In the case of a one-year program, the prime benefits are the savings in cost and time.

It is an accelerated and intensive program, which generally does not involve an internship period. It is well-suited to a professional who perhaps already has a master’s degree, and is not interested in changing his career after his MBA. This type of student is usually not interested in exploring additional courses, nor does he gain too much value from the internship period.

  • Culture matters

Most schools in America have a distinct culture that they are proud of, and are always trying to determine if you will fit into their culture. There are schools that are highly competitive, and then there are schools that are highly collaborative. The school builds everything – right from its grading system to its student interaction – around this culture. Take for example the Yale School of Management, which emphasizes its collaborative culture. Among the many initiatives taken by the school to create a team-building atmosphere, it maintains a system of non-disclosure of a student’s grades to his potential employer. This ensures that the competition between students is not antagonistic, but instead fosters an in-built cooperative culture. Then again, there are students who prefer a more aggressive environment, where they have to constantly fight to stay at the top. In that case, they should opt for a more competitive school.

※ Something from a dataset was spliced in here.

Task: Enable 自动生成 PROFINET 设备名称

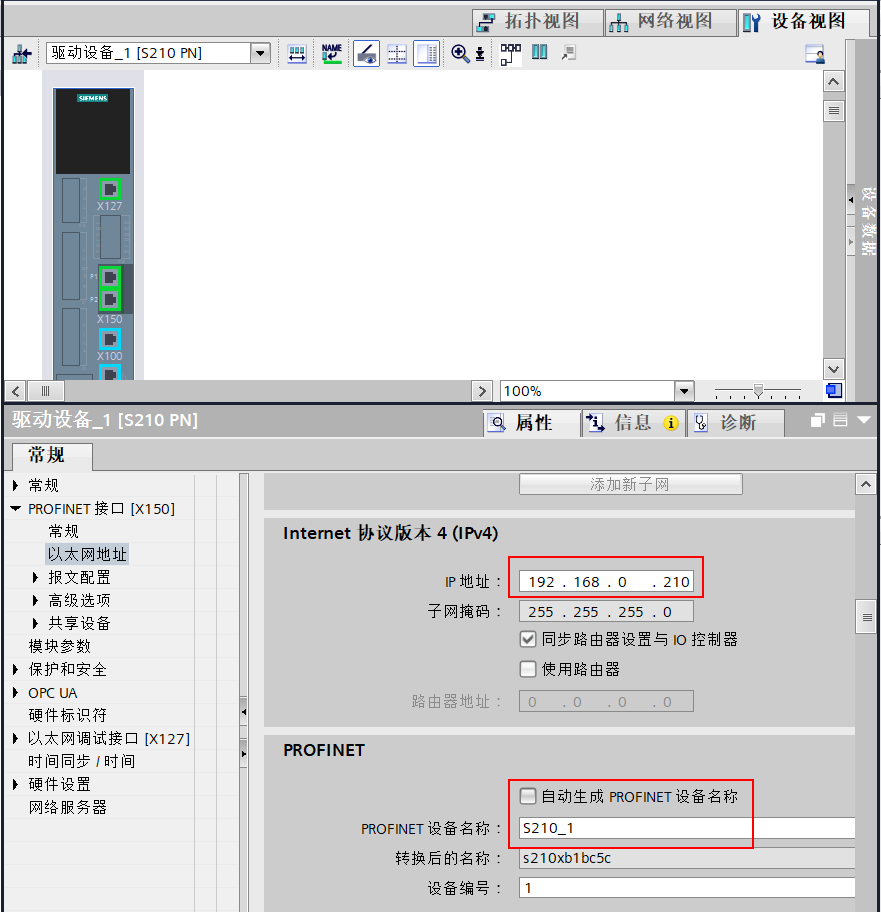Action: pyautogui.click(x=527, y=796)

Typically, you should determine the kind of environment in which you will thrive, and select your school accordingly. The way to learn about a school’s culture is not by browsing the website, nor by analyzing the brochure. You should instead talk to current students, faculty, and alumni and try to personally visit the school if possible.

  • Ability to take classes across different schools

A university runs many different schools – one of which is the Business school. Some B-schools allow you to take classes for credit across the university: the Law School, the School of Architecture, the School of Environmental Studies etc. You can even choose to study a foreign language for credit. This is great opportunity to broaden your horizons, and develop specific skills to target niche recruiters.

The list of factors that I have provided above is not exhaustive – but instead they complement the usual factors that you should consider when reviewing a Business School. I hope that you are now better prepared to make your final decision.